* **The task**
Read through the records below and copy each line that uses the word "Enable".

* **Data shown**
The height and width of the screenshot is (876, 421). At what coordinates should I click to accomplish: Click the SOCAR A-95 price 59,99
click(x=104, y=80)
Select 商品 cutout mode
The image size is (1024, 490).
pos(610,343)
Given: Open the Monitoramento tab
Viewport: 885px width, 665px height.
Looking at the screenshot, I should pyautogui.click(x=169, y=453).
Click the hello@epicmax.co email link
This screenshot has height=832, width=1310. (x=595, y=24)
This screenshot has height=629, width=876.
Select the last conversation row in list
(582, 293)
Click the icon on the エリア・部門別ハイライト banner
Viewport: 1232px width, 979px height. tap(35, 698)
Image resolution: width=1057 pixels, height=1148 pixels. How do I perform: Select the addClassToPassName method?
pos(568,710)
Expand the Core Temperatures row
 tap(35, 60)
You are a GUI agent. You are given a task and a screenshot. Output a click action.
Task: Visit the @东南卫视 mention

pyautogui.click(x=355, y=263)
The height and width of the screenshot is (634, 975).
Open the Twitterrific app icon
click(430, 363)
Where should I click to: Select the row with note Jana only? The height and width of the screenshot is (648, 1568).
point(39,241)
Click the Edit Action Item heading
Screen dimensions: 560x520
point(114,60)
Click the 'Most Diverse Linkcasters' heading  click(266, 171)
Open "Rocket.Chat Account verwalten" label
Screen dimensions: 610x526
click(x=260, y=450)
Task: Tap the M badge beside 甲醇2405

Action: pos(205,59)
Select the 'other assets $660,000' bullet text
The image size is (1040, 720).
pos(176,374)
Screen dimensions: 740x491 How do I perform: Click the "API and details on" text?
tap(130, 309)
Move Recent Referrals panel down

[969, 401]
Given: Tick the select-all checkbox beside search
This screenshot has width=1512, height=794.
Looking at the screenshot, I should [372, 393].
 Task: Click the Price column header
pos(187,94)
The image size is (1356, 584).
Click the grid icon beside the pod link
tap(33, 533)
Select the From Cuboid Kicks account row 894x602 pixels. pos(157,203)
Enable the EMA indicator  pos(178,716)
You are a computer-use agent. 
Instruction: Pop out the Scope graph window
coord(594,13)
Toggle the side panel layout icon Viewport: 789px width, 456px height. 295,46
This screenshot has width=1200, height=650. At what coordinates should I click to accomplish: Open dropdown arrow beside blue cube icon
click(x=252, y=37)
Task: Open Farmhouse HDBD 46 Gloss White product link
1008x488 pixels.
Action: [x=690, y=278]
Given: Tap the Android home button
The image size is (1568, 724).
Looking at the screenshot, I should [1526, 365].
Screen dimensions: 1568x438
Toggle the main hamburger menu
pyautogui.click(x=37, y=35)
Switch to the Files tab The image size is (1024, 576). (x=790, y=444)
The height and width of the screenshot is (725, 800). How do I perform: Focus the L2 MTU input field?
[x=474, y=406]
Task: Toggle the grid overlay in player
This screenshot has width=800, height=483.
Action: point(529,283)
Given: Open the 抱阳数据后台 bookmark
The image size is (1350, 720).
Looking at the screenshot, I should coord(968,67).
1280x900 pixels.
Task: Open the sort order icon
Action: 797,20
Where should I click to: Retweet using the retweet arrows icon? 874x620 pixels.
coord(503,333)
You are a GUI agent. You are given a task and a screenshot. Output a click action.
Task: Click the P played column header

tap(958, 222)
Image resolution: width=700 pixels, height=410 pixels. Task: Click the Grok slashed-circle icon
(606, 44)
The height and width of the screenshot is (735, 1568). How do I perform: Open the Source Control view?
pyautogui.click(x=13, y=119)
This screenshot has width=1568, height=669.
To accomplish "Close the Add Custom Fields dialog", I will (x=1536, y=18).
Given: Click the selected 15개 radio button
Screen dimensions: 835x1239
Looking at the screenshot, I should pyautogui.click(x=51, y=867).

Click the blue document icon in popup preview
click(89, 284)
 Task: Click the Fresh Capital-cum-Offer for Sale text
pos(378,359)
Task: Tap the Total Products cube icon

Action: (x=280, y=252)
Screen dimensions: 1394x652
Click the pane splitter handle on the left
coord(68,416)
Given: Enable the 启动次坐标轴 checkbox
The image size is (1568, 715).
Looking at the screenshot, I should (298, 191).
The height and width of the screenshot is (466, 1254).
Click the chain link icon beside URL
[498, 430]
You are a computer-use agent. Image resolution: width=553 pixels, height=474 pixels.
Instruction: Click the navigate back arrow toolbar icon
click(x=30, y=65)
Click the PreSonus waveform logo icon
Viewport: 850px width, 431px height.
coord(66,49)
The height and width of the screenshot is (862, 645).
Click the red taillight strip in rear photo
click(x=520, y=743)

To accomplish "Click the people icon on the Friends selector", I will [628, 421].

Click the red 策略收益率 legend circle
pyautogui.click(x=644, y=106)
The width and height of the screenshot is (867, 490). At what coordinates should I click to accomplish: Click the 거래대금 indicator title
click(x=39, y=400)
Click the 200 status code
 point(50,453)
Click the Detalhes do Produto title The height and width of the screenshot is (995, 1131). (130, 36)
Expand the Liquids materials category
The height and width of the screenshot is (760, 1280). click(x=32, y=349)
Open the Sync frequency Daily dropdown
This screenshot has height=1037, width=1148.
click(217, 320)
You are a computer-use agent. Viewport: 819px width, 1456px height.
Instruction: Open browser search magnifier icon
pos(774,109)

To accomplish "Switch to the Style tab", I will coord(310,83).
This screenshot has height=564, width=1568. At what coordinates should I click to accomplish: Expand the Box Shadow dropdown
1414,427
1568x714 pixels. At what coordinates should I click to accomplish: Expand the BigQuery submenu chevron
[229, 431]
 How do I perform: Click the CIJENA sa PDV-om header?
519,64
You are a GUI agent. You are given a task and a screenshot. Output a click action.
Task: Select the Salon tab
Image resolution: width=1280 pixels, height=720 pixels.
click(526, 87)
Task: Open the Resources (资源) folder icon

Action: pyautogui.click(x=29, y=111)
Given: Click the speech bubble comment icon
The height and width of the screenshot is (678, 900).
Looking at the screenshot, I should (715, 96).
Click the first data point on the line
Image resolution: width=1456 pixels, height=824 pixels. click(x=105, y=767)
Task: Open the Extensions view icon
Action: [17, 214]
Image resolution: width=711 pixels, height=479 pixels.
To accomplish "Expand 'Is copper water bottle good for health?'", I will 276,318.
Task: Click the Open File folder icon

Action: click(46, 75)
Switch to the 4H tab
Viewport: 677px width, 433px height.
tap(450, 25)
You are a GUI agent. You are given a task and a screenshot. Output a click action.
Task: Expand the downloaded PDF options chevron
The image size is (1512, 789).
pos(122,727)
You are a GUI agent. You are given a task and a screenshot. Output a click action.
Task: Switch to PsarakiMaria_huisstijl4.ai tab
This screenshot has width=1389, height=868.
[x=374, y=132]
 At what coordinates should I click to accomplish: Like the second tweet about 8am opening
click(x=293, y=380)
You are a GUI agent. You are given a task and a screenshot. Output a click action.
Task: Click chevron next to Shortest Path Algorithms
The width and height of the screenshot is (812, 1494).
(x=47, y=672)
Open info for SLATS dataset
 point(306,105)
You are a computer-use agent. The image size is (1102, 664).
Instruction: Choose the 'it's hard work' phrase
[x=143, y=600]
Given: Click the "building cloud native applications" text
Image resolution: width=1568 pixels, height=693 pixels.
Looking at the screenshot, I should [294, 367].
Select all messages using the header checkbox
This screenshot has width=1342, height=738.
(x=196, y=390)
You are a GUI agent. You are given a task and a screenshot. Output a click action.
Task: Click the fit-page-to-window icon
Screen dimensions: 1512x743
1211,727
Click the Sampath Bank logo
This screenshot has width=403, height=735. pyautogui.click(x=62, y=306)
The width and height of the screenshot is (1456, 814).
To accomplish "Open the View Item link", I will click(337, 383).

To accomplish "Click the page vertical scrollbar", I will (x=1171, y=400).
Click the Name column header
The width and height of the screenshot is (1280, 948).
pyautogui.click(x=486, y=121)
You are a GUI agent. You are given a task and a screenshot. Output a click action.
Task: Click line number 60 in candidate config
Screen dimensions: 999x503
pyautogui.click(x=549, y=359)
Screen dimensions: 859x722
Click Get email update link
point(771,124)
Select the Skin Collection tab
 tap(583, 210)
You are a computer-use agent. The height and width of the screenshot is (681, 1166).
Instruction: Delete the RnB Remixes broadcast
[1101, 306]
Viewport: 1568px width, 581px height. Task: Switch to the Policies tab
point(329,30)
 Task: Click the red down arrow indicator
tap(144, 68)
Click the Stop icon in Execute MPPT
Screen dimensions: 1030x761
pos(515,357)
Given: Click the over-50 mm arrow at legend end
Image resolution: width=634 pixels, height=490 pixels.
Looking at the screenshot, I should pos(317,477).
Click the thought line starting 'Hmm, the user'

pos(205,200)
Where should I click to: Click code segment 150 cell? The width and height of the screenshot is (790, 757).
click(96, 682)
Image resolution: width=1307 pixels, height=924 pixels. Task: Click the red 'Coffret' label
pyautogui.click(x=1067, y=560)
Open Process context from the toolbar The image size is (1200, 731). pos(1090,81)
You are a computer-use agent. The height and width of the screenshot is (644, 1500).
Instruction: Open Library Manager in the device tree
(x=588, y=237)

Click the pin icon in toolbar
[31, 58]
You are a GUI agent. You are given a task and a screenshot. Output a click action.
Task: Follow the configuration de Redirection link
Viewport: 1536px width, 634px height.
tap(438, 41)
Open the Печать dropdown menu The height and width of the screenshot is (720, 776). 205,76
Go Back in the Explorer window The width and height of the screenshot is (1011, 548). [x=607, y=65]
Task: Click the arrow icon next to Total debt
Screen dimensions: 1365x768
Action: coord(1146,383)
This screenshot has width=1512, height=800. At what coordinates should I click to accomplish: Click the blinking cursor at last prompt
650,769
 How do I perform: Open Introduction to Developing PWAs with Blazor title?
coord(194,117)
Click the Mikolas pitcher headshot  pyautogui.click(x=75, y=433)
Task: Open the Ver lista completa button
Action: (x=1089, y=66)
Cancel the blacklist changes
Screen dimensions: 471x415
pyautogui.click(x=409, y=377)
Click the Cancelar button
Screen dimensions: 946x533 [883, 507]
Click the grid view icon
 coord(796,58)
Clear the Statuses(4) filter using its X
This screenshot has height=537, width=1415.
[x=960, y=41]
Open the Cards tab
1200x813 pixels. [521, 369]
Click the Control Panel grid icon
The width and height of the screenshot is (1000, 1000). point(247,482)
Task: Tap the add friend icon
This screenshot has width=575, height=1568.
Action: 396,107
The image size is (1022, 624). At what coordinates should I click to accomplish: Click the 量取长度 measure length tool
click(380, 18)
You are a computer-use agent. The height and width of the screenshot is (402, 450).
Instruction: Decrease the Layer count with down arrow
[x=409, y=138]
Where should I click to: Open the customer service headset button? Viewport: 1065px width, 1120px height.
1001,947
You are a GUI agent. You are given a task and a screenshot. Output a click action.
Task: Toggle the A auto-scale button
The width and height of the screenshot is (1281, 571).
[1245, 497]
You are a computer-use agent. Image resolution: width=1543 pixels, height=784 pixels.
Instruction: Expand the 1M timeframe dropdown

* **Result of this exercise**
Enable the EMA indicator  pos(178,716)
Given: Enable the 启动次坐标轴 checkbox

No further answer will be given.